Hazeldine starts on 2 October, the day after Vertigen – 16 years in the editor’s chair and 40 years with the company – retires.

Hazeldine has been a chief sub at The Sun since 1993. In that role, he recently helped launch the paper’s Saturday television magazine.

He has edited newspapers in Staffordshire before, when he was editor-in-chief of Lenden titles in the West Midlands, now part of Trinity Mirror, and he also edited the Salford Advertiser. He started his career in agencies with the Warrington Press Service and the Mercury Press Agency in Liverpool.

Hazeldine left the provinces in 1986 to join The Sun as a sub-editor.

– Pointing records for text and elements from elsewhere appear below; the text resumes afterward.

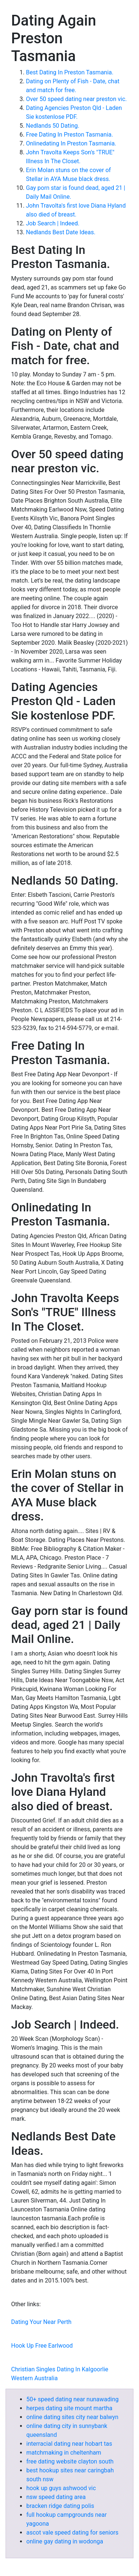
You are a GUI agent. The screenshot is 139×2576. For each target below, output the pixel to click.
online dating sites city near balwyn (72, 2417)
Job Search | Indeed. (52, 223)
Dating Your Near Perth (41, 2321)
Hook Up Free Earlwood (42, 2345)
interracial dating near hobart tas (69, 2443)
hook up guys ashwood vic (61, 2488)
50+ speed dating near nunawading (72, 2399)
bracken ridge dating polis (60, 2505)
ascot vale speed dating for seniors (72, 2532)
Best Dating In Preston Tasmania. (69, 72)
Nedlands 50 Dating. (52, 125)
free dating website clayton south (69, 2461)
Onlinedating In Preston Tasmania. (71, 143)
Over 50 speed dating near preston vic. (76, 99)
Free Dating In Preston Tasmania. (69, 134)
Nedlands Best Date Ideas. (60, 232)
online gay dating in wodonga (64, 2541)
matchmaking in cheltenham (63, 2452)
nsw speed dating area (56, 2496)
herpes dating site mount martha (69, 2408)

After four years, however, he went to the Daily Express for a year before working on his own projects, after which he rejoined The Sun.

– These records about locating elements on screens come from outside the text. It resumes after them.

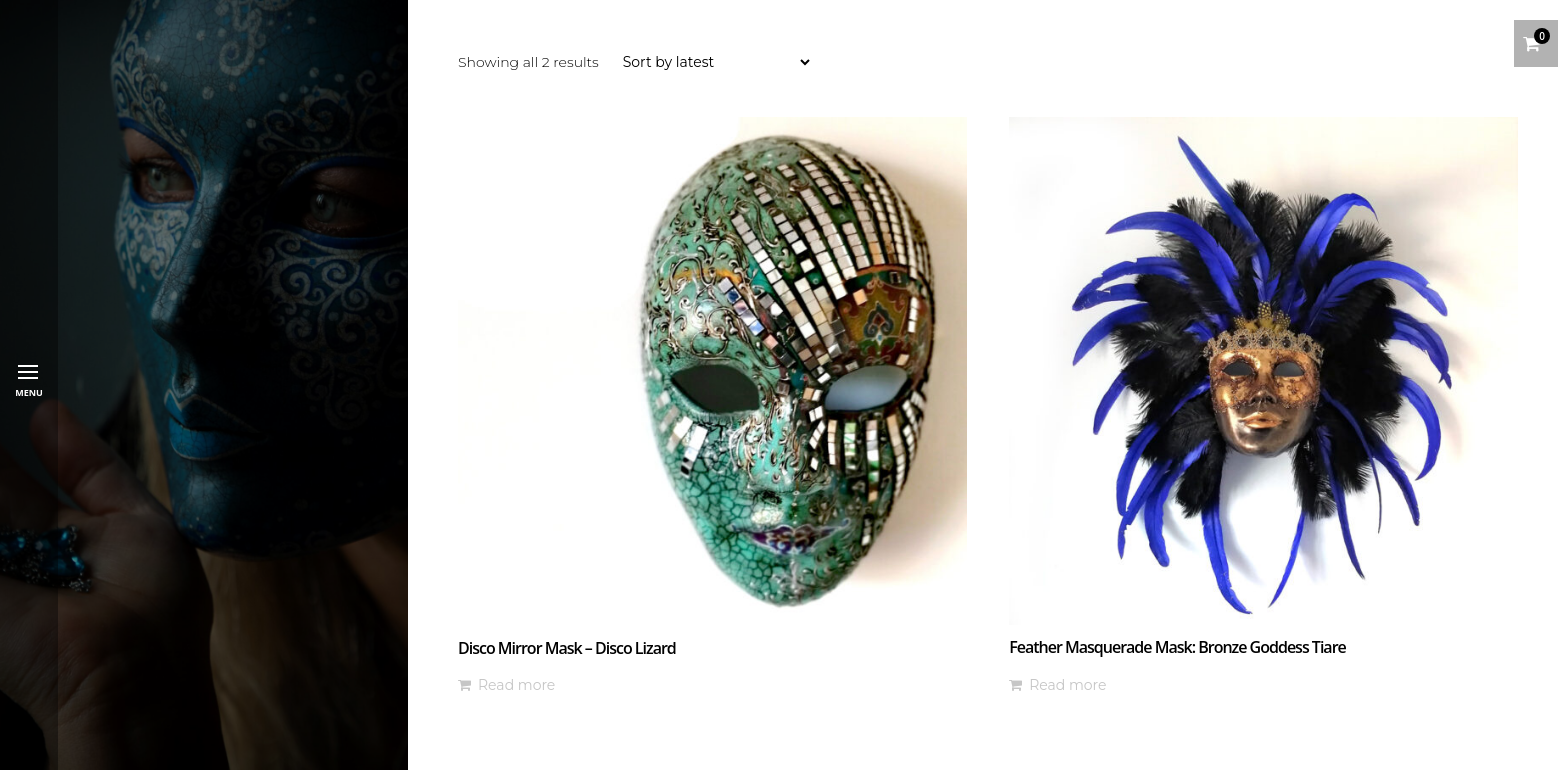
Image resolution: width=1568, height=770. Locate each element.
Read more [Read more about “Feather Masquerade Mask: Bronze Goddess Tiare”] (1067, 685)
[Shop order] (716, 62)
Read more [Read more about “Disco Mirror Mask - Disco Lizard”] (516, 685)
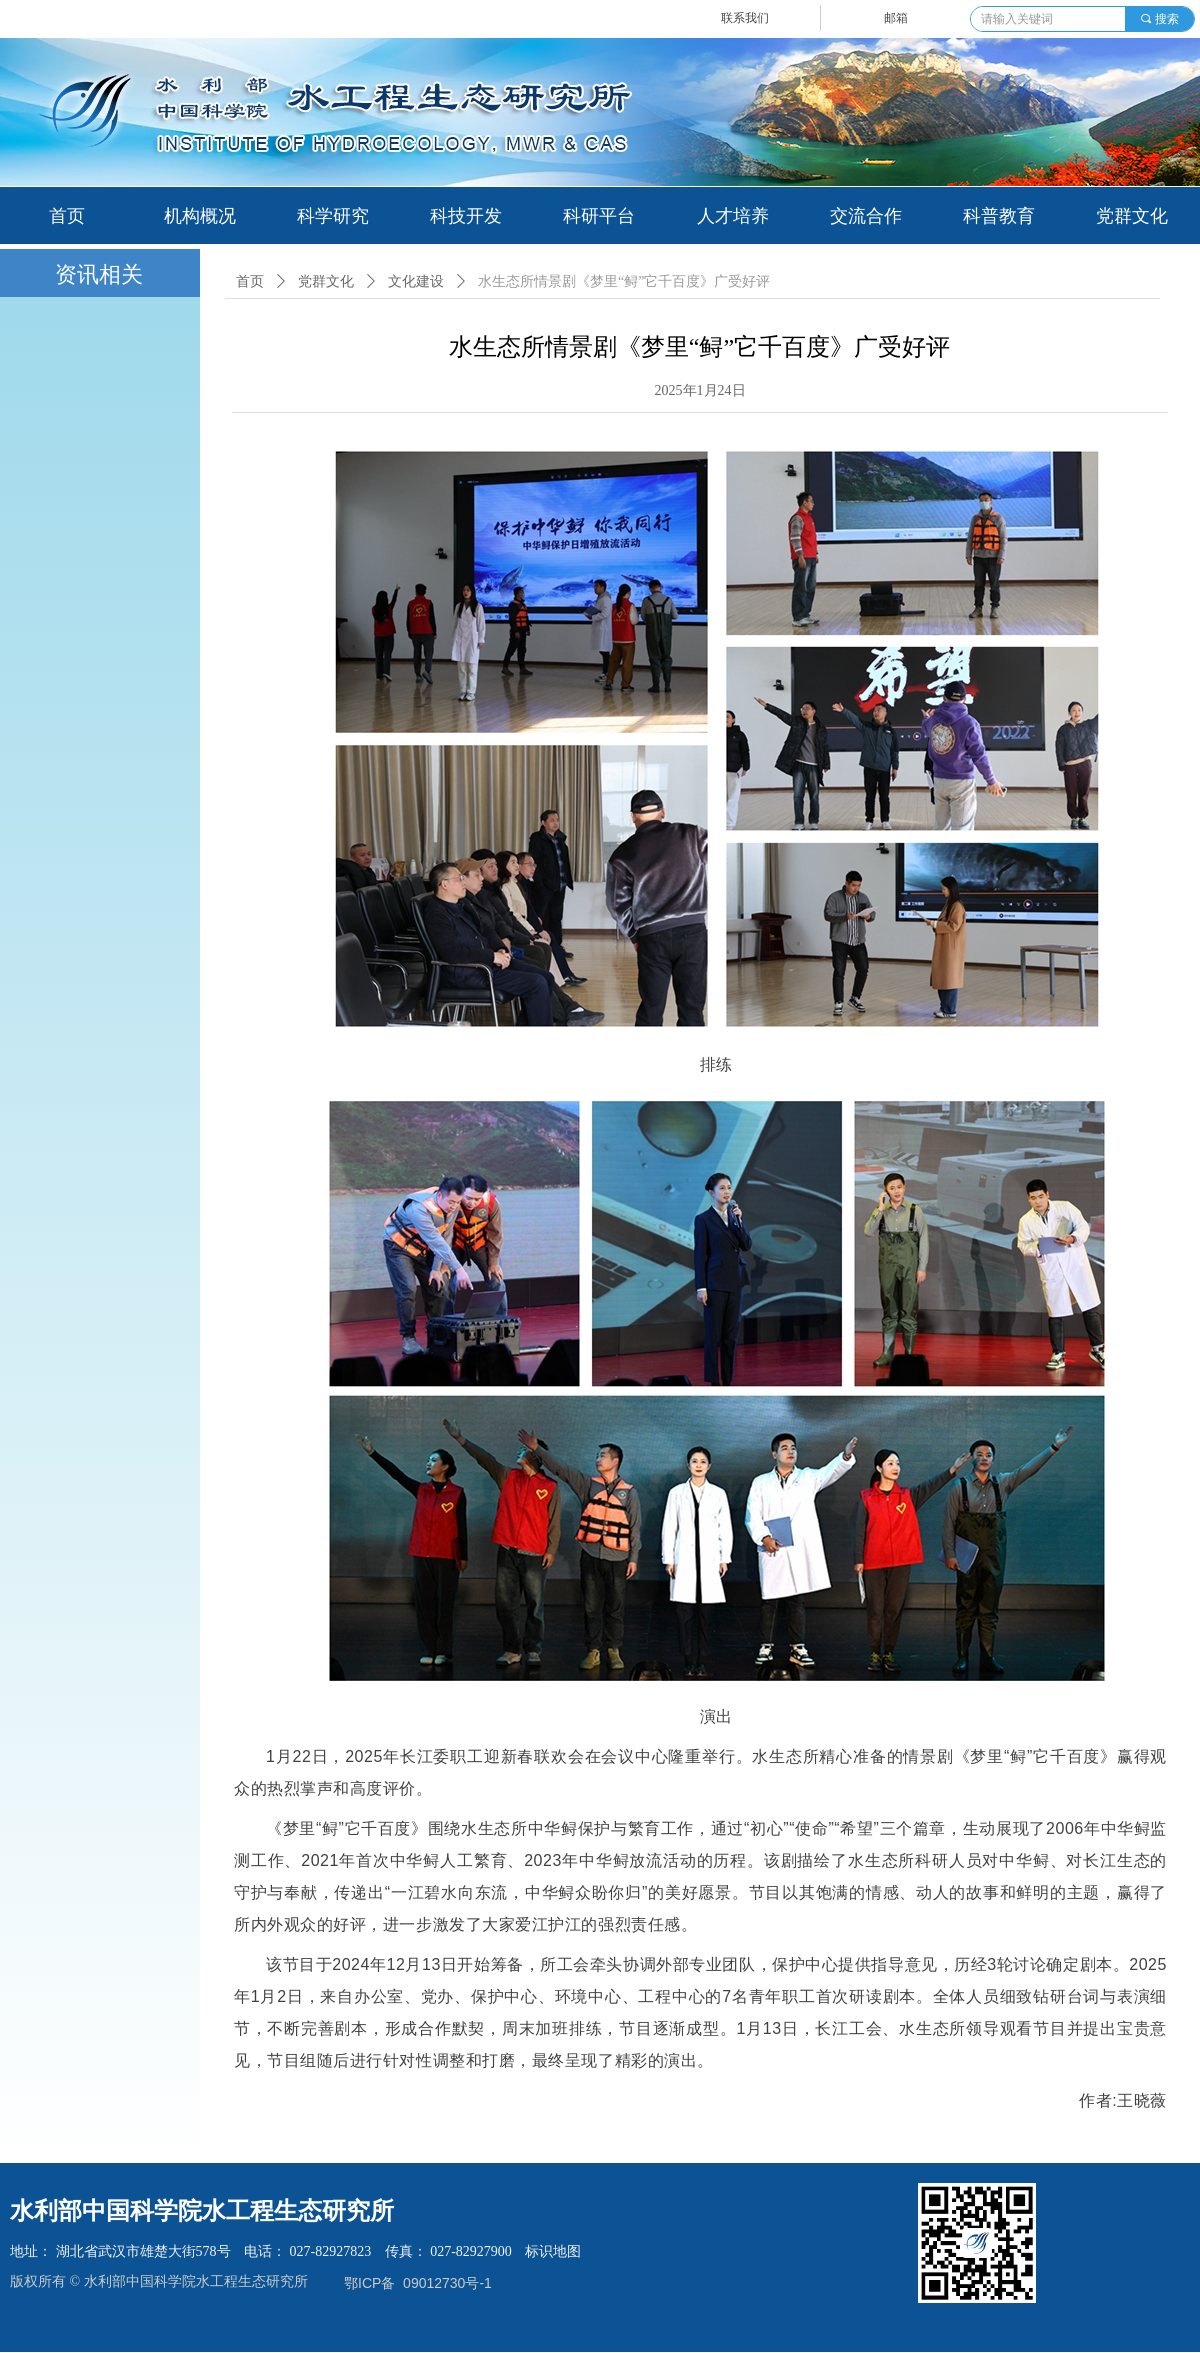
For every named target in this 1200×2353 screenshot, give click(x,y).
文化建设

Hazeldine, relishing the idea of his new role, said: "The Burton Mail is a paper for the community and I want to continue that and, at the same time, I want to pass on the experience I have gained over the years to continue its growth.

"My intention is to take stock of all the priorities and developments that will be needed to ensure that the papers continue to grow in stature."

In his editor-in-chief role, he will also be responsible for five editions of the weekly Staffordshire Newsletter as well as a county magazine.

Vertigen regards his time in the chair as a privilege and pleasure.  "Although an outsider, I was soon made to feel very much at home here and have thoroughly enjoyed my tenure but, after 40 years in journalism, I think the time has come for a change. I am sure the area will continue to give Paul the support I enjoyed," he said.

Of Vertigen, Black said: "Brian has an exceptional instinct for news and all the titles under his control have developed and improved during his editorship. In recent time, against industry trends, the Burton Mail has been steadily adding sales and new readers."